L’uomo comune, i poveri, tanto per intenderci,si sono sempre  sentiti esclusi ed estranei al mondo della storia,un mondo di cui si sono sentiti e lo sono tuttora, vittime piuttosto che parte attiva o resonsabili protagonisti.Non poteva essere diversamente dal momento  che la possibilità  di comprendere e seguire le vicende  storiche passate e presenti nel loro significato specifico  è sempre stata distribuita  molto inegualmente  fra i membri di una società . La storia è stata,di  fatto, una risorsa quasi completamente monopolizzata dalle classi dominanti. Soresina e tutta la zona distrettuale non fa eccezione.

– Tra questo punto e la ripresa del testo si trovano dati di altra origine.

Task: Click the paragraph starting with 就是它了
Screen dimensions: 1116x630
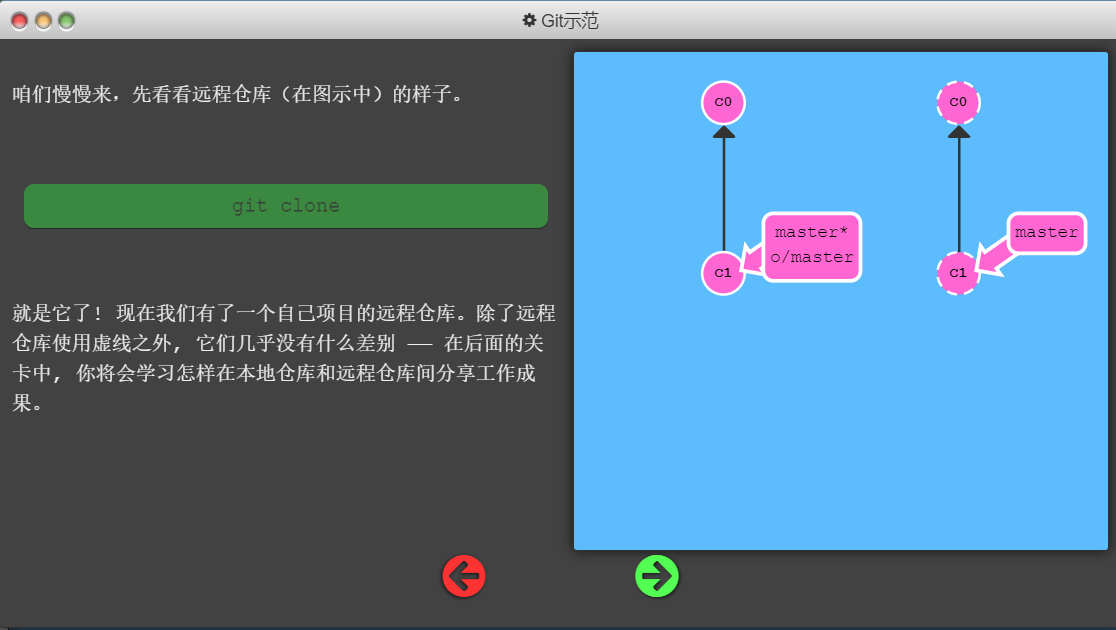Action: (284, 358)
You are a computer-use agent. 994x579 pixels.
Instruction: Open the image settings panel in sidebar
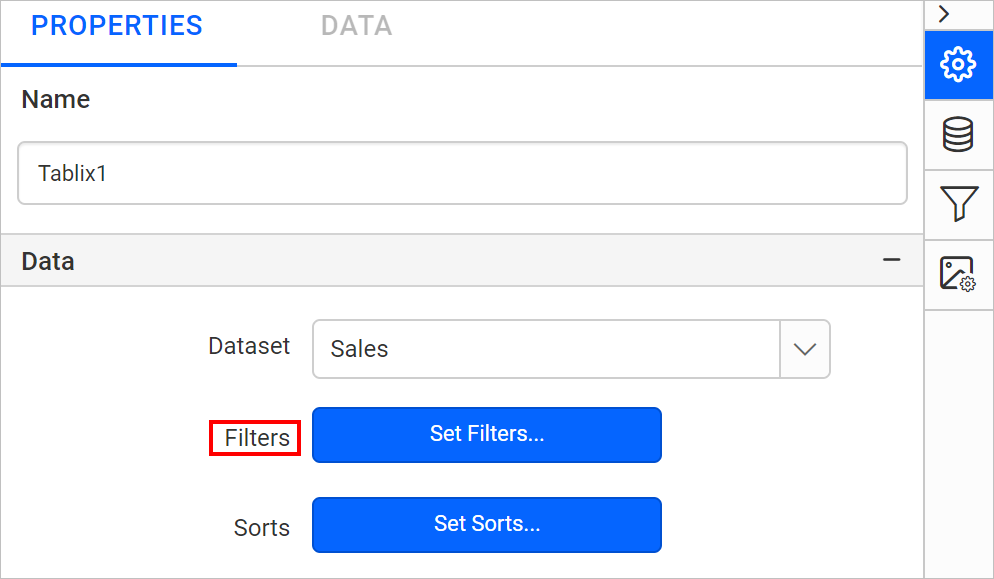pos(958,274)
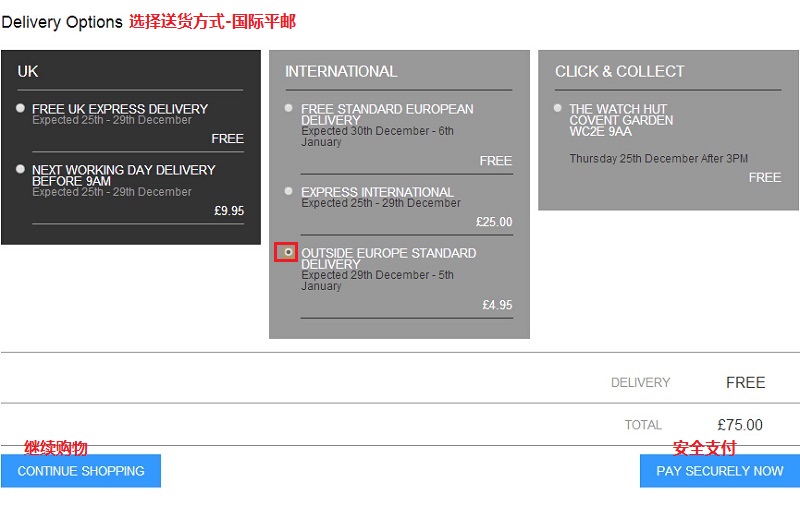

E’ triste però la considerazione in cui, di fatto, i ricchi, quando vengono a contatto con i poveri,veng0no trattati con rispetto 0 comunque con un certo riguardo, anche da non pochi sacerdoti i quali possono essere molto caritatevoli con gli ultimi,e questo è vero, però il primo posto, il “banco d’onore”, va lasciato ai ricchi. Mi congratulo, al proposito, con le due serate condotte da Roberto Benigni, che ha saputo illustrare splendidamente i dieci comandamenti, aggiornandone fedelmente il concetto contenutistico affinchè tutti gli uomini amino Dio con pari cittadinanza e dignità, senza alcuna distinzione di censo e di razza.